One of the key takeaways from the talk was that now is the time for the whole ecosystem to initiate communication on blockchain regulation. We also heard that the growing wave of Chinese blockchain startups leaving the country following the government’s ICO ban will likely consider Singapore as a prime location to set up shop.
Excerpts from the discussion below:
Zeall: In the last few days, if you read Bloomberg, there was an article about cryptocurrency bank accounts being shut down… The whole community is still trying to work with the banks and regulators to get things done.
The cases that happened recently are nothing special as this kind of thing has been happening for a while. But they made it sound like it just happened for the first time. Because the community has grown, it caught the attention of a lot of mainstream journalists.
Crezee: Let’s go to regulation. The Chinese have banned mining and ICOs. What’s your point of view on that… and as for Singapore, what’s going on here? So what’s the future and what’s the perfect regulation for blockchain startups?
Zeall: China banning ICOs is an opportunity for Singapore to capitalise and enable a growing market here, not only from China but also the US… When we talk to regulators, it’s important to make clear that there is an opportunity and for us to see if we can capitalise on it.
Regarding regulations, in August a notice came out saying if you are a security you need to be regulated as a security… Most important is that your anti-money laundering, CFD compliance, counter-terrorism financing and KYC checks are done. If you really put the effort in there, when the regulators come to you at least you have something to explain.
For now, if you are doing an ICO on a utility token – meaning something like Ethereum – then you’re fine.

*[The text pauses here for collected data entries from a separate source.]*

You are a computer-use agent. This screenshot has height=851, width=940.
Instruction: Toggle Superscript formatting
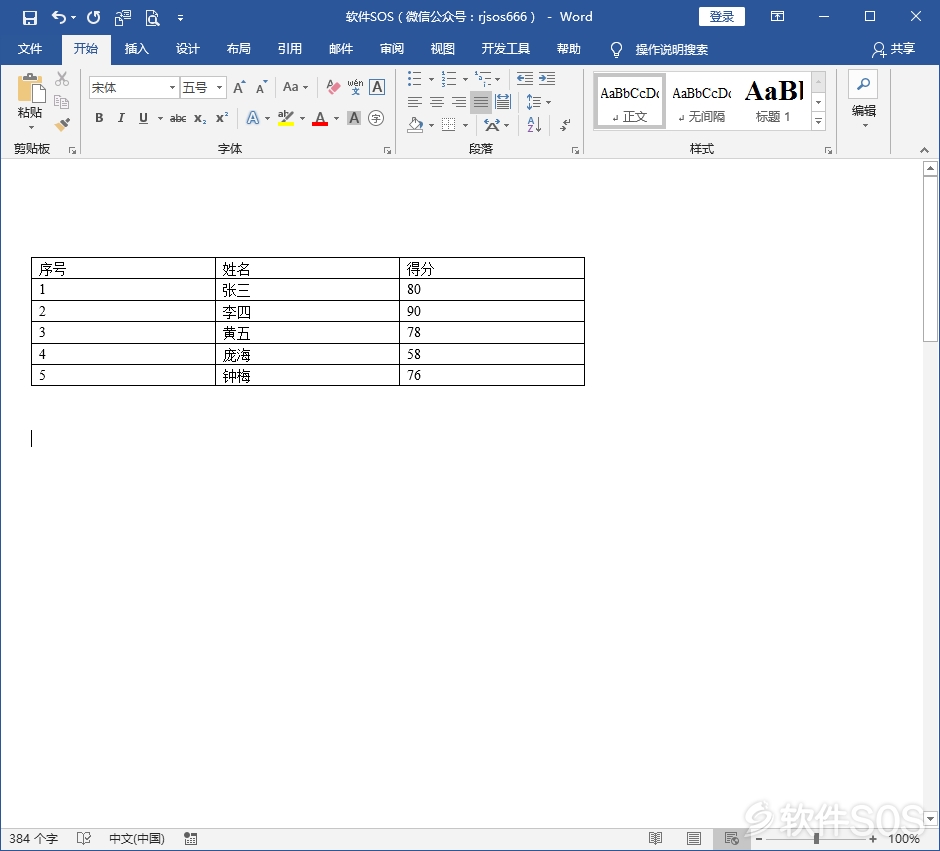pyautogui.click(x=222, y=118)

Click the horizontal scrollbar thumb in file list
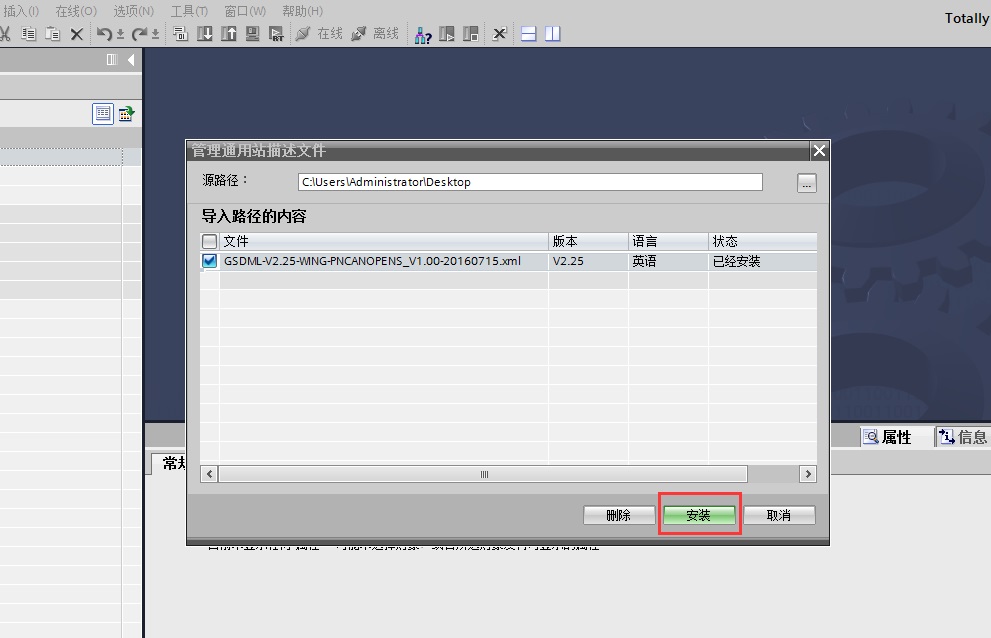tap(483, 474)
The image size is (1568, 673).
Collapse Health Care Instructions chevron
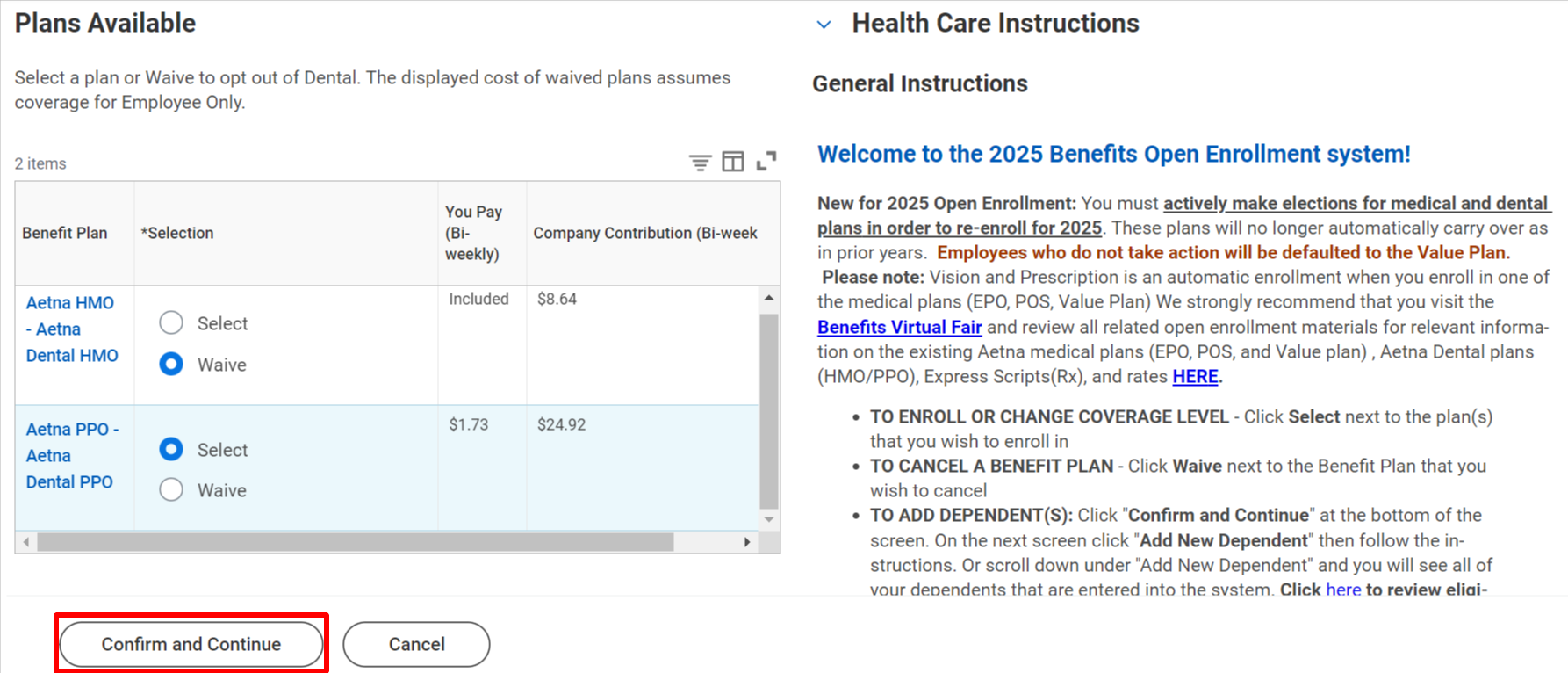(x=824, y=25)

Crezee: There is not much consensus between government, regulators and community. What do you think?
Zeall: In my view, regulation should not be more flexible, but engagement and communication should be. It is a problem right now… but not loosening up [regulations] does not mean you do not communicate. Financial institutions also want to participate, so now is the time to initiate communication as a whole ecosystem. There should be an open sharing of information on the regulatory experiences that they have.
What I’m pushing for is for the regulators here reference what they’re doing in Japan. It’s sort of like a plug and play. We saw the framework of the payments, licenses and crypto exchanges and it’s quite similar to what Singapore is proposing. Since [Japan] already has something, perhaps we can reference it and do something quickly that is localised.

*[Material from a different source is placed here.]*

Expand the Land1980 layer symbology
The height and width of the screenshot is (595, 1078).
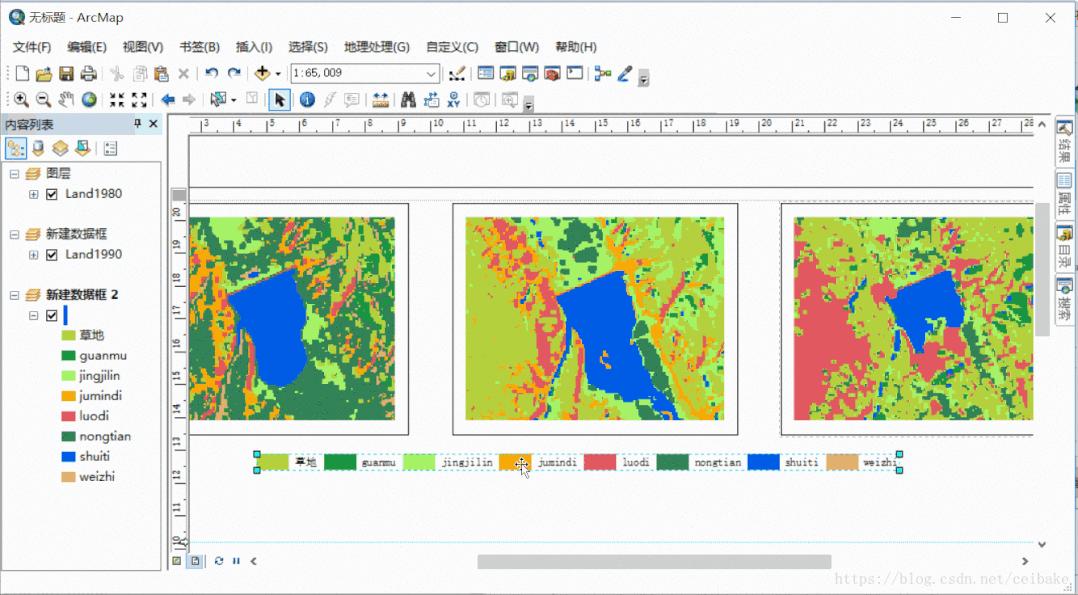click(x=33, y=195)

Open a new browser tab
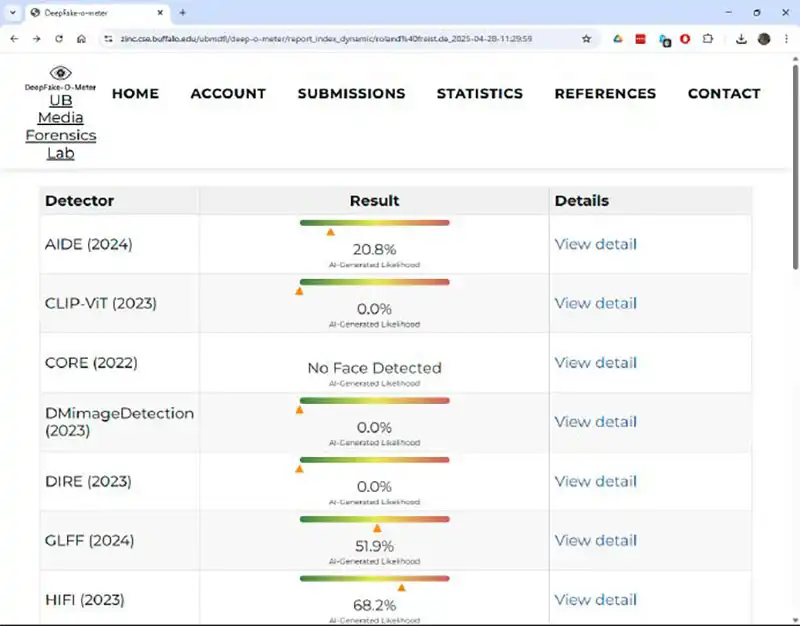coord(182,12)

MAS is communicating very heavily with Singapore Fintech Association. They’re not just sitting there and looking down from above. But we now need more communication than ever before.
Crezee: What do you think about China blockchain companies and will they be able to attract investments from overseas?
Zeall: It’s hard to speculate. All I can say is that the Chinese blockchain ecosystem really has very immense projects. But there is a big problem: scammy/bad projects to good projects has a ratio of 99:1. It is that bad. When a project comes up, there are immediately many copycat projects trying to front run the [original].
The Chinese regulators are very intelligent. They see what blockchain has done. One Chinese scholar said they’re not actually banning ICOs [permanently], but they’re looking for a better way to regulate them. But Chinese companies that want to do ICOs have to find places that are friendly to them.
[So Singapore] has a big opportunity from China, which has one of the most advances blockchain businesses in my opinion. Most of the articles that I read, most of what I’m learning from in blockchain, is all in Chinese. The articles in Chinese are more advanced that the ones that are published in English. There is a lot to learn. For the guys coming out of China, Singapore will be one of their destinations.